Asynchronous communications is a method of transmitting serial data over a communication link between two hosts in a serial fashion. Two hosts communicate by sending burst of data across the link to each other and they use their shared configured frequency in order to synchronize, and decode the bit streams.
One of the most well known techniques for serial communication in an asynchronous fashion is RS232, which is how computers with serial ports, used to communicate with peripherals with serial interfaces such as modems. Asynchronous communications do not use a clock to generate a clock signal so there must be another method for both host systems to be able to synchronize the bit stream. The method they use is a fixed transmit/receive (Rx/Tx )frequency.
After all that is all that is happening, one computer is sending a bursting stream of data bits in binary to the other. Therefore, the receiving end system must be able to distinguish what are the relevant bits in the stream. They do this by identifying the start and stop bits within the stream, and then they know that everything between is data. There are other signal bits such a parity bit, which is used to detect and recover transmission errors. A parity bit can be set at having parity or commonly, no parity.

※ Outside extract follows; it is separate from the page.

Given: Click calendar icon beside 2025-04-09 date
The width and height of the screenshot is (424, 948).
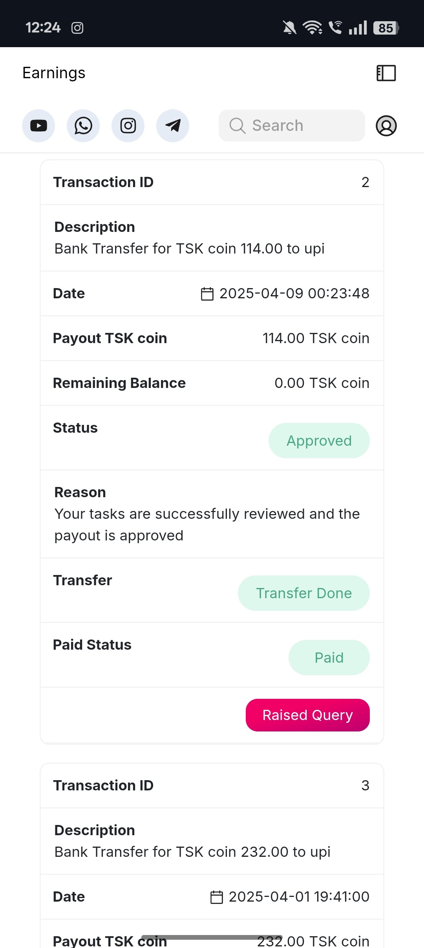Looking at the screenshot, I should tap(207, 294).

A common asynchronous communication configuration would be 96,000, 1 start bit, 1 stop bit, no parity.
Asynchronous communication ports were found on PC’s and older peripherals such as modems or printers. An RS232 serial cable connects the two 9 pin or 25 pin connectors up to a distance to 1,000 feet. However the fluctuating voltage swing used in the RS232 specification made power supply unit design costly and RS232 in Pc’s and peripherals has been replaced by USB ports which have smaller connectors, much higher speeds, and better power requirements.
Asynchronous communication interfaces are still commonplace in telecoms and serial data communication interfaces and cards, and they can still found be found in routers for low speed telecom links.